Target nasional penanggulangan daerah tertinggal sebagaimana tertuang dalam RPJMN 2015 - 2019, sebanyak 122 kabupaten tertinggal, dimana dua diantaranya berada di Provinsi Lampung, yaitu Kabupaten Lampung Barat dan Kabupaten Pesisir Barat. Berdasarkan BPS Kabupaten Lampung Barat (2016), Kabupaten Lampung Barat adalah salah satu kabupaten di provinsi Lampung, Indonesia. Kabupaten ini dibentuk berdasarkan Undang-Undang Nomor 6 Tahun 1991 tanggal 16 Agustus 1991 yang merupakan hasil pemekaran dari Kabupaten Lampung Utara.
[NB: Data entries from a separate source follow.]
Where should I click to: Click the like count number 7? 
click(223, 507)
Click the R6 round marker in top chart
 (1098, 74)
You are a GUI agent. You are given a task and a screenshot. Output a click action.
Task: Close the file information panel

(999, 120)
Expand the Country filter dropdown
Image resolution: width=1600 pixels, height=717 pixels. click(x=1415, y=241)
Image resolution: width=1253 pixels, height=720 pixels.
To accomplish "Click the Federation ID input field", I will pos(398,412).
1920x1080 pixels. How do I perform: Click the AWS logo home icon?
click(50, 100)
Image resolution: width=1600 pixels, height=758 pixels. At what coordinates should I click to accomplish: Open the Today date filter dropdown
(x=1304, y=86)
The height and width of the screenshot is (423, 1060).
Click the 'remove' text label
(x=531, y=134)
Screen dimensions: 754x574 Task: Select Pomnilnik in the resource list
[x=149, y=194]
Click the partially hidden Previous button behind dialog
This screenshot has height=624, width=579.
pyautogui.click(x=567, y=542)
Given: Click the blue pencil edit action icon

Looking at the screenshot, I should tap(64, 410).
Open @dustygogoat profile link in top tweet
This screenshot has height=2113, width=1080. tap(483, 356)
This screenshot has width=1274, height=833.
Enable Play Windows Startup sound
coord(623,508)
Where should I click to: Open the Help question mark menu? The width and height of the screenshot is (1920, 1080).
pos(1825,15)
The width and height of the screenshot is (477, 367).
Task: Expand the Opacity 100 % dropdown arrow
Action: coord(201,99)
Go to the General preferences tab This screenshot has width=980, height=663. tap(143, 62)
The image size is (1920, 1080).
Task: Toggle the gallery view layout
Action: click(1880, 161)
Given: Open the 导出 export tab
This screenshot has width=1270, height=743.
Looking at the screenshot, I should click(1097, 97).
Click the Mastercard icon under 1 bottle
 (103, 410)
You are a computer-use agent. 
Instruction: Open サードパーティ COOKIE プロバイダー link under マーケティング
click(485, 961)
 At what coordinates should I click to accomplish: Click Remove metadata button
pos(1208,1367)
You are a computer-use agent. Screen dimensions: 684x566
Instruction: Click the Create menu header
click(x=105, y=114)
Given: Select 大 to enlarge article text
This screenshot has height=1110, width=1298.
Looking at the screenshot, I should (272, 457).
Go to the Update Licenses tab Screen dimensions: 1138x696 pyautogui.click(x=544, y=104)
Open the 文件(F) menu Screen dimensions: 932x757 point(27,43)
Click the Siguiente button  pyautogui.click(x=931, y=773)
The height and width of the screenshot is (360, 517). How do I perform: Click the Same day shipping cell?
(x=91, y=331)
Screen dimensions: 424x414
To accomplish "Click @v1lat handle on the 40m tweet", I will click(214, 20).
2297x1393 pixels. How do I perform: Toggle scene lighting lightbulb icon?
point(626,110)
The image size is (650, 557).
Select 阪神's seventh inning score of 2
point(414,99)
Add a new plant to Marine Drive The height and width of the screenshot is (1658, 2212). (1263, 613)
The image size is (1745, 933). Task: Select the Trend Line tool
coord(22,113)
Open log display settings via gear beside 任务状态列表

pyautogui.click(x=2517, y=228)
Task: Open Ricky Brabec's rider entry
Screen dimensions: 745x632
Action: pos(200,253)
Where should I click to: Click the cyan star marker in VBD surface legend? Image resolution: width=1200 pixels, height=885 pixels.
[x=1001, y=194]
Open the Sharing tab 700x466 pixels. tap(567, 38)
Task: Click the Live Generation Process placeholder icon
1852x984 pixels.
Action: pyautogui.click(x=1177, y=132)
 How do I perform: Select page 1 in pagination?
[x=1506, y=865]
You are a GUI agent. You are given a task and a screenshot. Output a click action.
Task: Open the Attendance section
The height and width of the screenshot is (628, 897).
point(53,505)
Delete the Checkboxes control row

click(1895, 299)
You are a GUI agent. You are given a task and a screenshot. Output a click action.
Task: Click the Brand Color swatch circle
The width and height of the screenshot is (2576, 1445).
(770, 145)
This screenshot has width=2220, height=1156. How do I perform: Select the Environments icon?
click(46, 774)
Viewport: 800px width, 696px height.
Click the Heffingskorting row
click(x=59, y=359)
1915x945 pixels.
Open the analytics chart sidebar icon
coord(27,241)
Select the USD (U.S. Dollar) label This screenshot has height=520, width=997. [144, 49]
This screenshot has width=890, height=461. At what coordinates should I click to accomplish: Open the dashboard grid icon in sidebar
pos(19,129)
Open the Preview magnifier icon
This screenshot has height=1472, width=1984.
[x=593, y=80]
Dalam bidang pertanian khususnya holtikultura, Kabupaten Lampung Barat merupakan salah satu kabupaten penghasil sayur mayur terbesar di Provinsi Lampung. Ada empat kecamatan yang merupakan penghasil sayuran terbesar di Kabupaten Lampung Barat, yaitu Kecamatan Way Tenong, Sekincau, Balik Bukit, dan Sukau. Keempat kecamatan ini telah menyuplai beberapa jenis sayuran antara lain kentang, cabai merah, kubis, labu siam, tomat, wortel, buncis, dan sawi dengan luas panen dan jumlah produksi makin meningkat dari tahun ke tahun. Daya dukung dan perhatian pemerintah Kabupaten Lampung Barat begitu besar, sehingga Kabupaten Lampung Barat mampu menjadi pendistribusi sayur-mayur ke daerah–daerah lain seperti Bandar Lampung, Sumatera Selatan, Jambi, Bengkulu, Padang, dan mulai juga menyuplai sebagian Jabotabek. Menurut BPS Kabupaten Lampung Barat (2016), selain menjadi produsen sayuran terbesar di Provinsi Lampung, Kabupaten Lampung Barat juga menjadi produsen kopi terbesar di Provinsi Lampung. Perkebunan kopi di Kabupaten Lampung Barat ini umumnya tumbuh pada ketinggian 400 - 700 meter di atas permukaan laut dengan o



temperatur 21-24 C. Kabupaten Lampung Barat memiliki kondisi alam yang



cocok untuk menumbuhkan kopi jenis robusta. Hampir tiap daerah di Lampung Barat mempunyai lahan perkebunan kopi robusta, baik yang dikelola pemerintah, swasta, maupun swadaya mayarakat. Berdasarkan data Dinas Koperasi, UMKM, Perindustrian, dan Perdagangan Lampung Barat, luas lahan tanaman kopi di Kabupaten Lampung Barat yaitu 60.347,7 hektar dengan produksi kopi kering per tahun mencapai 29.712 ton perhektar. Setiap tahun, produksi kopi di daerah Kabupaten Lampung Barat selalu meningkat. Itulah sebabnya, Kabupaten Lampung Barat menjadi salah satu figur perkebunan terbaik di Provinsi Lampung. Selain potensi pertanian dan perkebunan, Kabupaten Lampung Barat memiliki potensi pariwasata yang sangat besar. Menurut Peraturan Pemerintah RI No. 50 Tahun 2011, Kabupaten Lampung Barat merupakan salah satu Daerah Tujuan Wisata (DTW) di Provinsi Lampung. Ini dapat dilihat dari banyaknya wisatawan mancanegara maupun nusantara yang datang berkunjung untuk menikmati berbagai objek wisata di Lampung Barat. Objek wisata di Lampung Barat sangat lengkap mulai dari danau, pegunungan, wisata alam, dan wisata petualangan. Untuk pengembangan pariwisata di Lampung Barat, pemerintah kabupaten terus melakukan berbagai upaya seperti penyediaan sarana dan prasarana infrastruktur. Salah satu lokasi wisata di Kabupaten Lampung Barat yang menjadi bagian dari 88 kawasan strategis pariwasata nasional yang diatur dalam Peraturan Pemerintah RI No. 50 Tahun 2011 Tentang Rencana Induk Pembangunan Kepariwisataan Nasional Tahun 2010 - 2025 adalah wilayah Danau Ranau dan sekitarnya.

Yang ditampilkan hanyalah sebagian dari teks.